> _TO-DO ITEM_
Transcribe the following records verbatim, line by line.

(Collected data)
========================================================================

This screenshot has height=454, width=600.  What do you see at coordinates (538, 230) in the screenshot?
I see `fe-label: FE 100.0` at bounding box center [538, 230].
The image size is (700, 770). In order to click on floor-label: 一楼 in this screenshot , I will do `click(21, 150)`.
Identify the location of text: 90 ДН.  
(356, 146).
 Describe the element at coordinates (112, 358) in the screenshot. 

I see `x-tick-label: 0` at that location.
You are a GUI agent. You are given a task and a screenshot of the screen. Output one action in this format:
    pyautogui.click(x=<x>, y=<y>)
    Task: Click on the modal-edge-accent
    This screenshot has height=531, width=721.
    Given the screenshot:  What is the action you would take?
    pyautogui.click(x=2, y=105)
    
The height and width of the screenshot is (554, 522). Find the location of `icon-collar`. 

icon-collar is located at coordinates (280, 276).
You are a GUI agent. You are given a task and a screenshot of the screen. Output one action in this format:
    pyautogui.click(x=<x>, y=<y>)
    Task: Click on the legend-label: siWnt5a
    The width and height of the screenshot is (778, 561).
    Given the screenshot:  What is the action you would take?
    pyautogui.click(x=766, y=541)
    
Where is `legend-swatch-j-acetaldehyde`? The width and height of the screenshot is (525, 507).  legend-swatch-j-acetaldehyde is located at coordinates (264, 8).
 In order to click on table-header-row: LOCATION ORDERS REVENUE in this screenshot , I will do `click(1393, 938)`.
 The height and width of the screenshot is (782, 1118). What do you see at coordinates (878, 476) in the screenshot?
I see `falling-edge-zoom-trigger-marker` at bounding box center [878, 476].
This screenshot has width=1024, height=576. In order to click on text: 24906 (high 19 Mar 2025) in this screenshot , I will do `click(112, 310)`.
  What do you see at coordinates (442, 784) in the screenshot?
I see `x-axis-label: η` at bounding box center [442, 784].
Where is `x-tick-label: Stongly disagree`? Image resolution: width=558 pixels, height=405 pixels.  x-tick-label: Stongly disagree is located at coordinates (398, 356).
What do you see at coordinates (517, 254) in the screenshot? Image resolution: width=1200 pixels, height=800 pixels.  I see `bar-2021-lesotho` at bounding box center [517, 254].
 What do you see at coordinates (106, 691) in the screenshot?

========================================================================

> _SOLUTION FOR THIS EXERCISE_
This screenshot has height=454, width=600.  What do you see at coordinates (538, 230) in the screenshot?
I see `fe-label: FE 100.0` at bounding box center [538, 230].
The image size is (700, 770). In order to click on floor-label: 一楼 in this screenshot , I will do `click(21, 150)`.
Identify the location of text: 90 ДН.  
(356, 146).
 Describe the element at coordinates (112, 358) in the screenshot. 

I see `x-tick-label: 0` at that location.
You are a GUI agent. You are given a task and a screenshot of the screen. Output one action in this format:
    pyautogui.click(x=<x>, y=<y>)
    Task: Click on the modal-edge-accent
    This screenshot has height=531, width=721.
    Given the screenshot:  What is the action you would take?
    pyautogui.click(x=2, y=105)
    
The height and width of the screenshot is (554, 522). Find the location of `icon-collar`. 

icon-collar is located at coordinates (280, 276).
You are a GUI agent. You are given a task and a screenshot of the screen. Output one action in this format:
    pyautogui.click(x=<x>, y=<y>)
    Task: Click on the legend-label: siWnt5a
    The width and height of the screenshot is (778, 561).
    Given the screenshot:  What is the action you would take?
    pyautogui.click(x=766, y=541)
    
Where is `legend-swatch-j-acetaldehyde`? The width and height of the screenshot is (525, 507).  legend-swatch-j-acetaldehyde is located at coordinates (264, 8).
 In order to click on table-header-row: LOCATION ORDERS REVENUE in this screenshot , I will do `click(1393, 938)`.
 The height and width of the screenshot is (782, 1118). What do you see at coordinates (878, 476) in the screenshot?
I see `falling-edge-zoom-trigger-marker` at bounding box center [878, 476].
This screenshot has width=1024, height=576. In order to click on text: 24906 (high 19 Mar 2025) in this screenshot , I will do `click(112, 310)`.
  What do you see at coordinates (442, 784) in the screenshot?
I see `x-axis-label: η` at bounding box center [442, 784].
Where is `x-tick-label: Stongly disagree`? Image resolution: width=558 pixels, height=405 pixels.  x-tick-label: Stongly disagree is located at coordinates (398, 356).
What do you see at coordinates (517, 254) in the screenshot? Image resolution: width=1200 pixels, height=800 pixels.  I see `bar-2021-lesotho` at bounding box center [517, 254].
 What do you see at coordinates (106, 691) in the screenshot?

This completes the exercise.